I explain better: the main problem with your project is the first, basic assumption.
It's simple: you don't have a single writing process!
Every time a player takes an object, hits a player and so on, it calls a non side effect free function updating game state, so even if you have a single process managing game state, he must also tells other player clients 'hey, you remember that object there? Just forget it!'; this is why the main problem with many multiplayer games is lag: lag, when networking is not a main issue, is many times due to blocking send/receive routines.
From this point of view, using directly an ETS table, using a persistent table, a process dictionary (BAD!!!) and so on is the same thing, because you have to consider synchronization issues, like in objects oriented programming languages using shared memory (Java, everyone?).
In the end, you should consider just ONE main concern developing your application: consistency.
After a consistent application has been developed, only then you should concern yourself with performance tuning.
Hope it helps!
Note: I've talked about something like a MMORPG server because I thought you were talking about something similar.
An ETS table would not solve your problems in that regard. Your code (that wants to get or set the player widget count) will always run in a process and the data must be copied there.
Whether that is from a process heap or an ETS table makes little difference (that said, reading from ETS is often faster because it's well optimized and doesn't perform any other work than getting and setting data).
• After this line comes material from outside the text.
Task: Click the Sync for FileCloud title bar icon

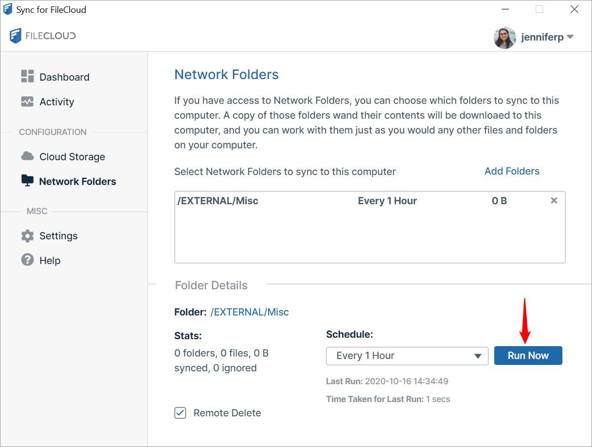Action: [x=7, y=9]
Especially when getting the data from a remote node. For multple readers ETS is most likely faster since a process would handle the requests sequentially.
What would make a difference however, is if the data is cached on the local node or not. That's where self replicating database systems, such as Mnesia, Riak or CouchDB, comes in. Mnesia is in fact implemented using ETS tables.
As for locking, the latest version of Erlang comes with enhancements to ETS which enable multiple readers to simultaneously read from a table plus one writer that writes. The only locked element is the row being written to (thus better concurrent performance than a normal process, if you expect many simultaneous reads for one data point).
Note however, that all interaction with ETS tables is non-transactional! That means that you cannot rely on writing a value based on a previous read because the value might have changed in the meantime. Mnesia handles that using transactions. You can still use the dirty_* functions in Mneisa to squeeze out near-ETS performance out of most operations, if you know what you're doing.
It sounds like you have a bunch of things that can happen at any time, and you need to aggregate the data in a safe, uniform way. Take a look at the Generic Event behavior. I'd recommend using this to create an event server, and have all these processes share this information via events to your server, at that point you can choose to log it or store it somewhere (like an ETS table). As an aside, ETS tables are not good for peristent data like how many "widgets" a player has - consider Mnesia, or an excellent crash only db like CouchDB. Both of these replicate very well across machines.
You bring up lock contention - you shouldn't have any locks. Messages are processed in a synchronous order as they are received by each process. In fact, the entire point of the message passing semantics built into the language is to avoid shared-state concurrency.
To summarize, normally you communicate with messages, from process to process. This is hairy for you, because you need information from processes scattered all over the place, so my recommendation for you is based of the idea of concentrating all information that is "interesting" outside of the originating processes into a single, real-time source.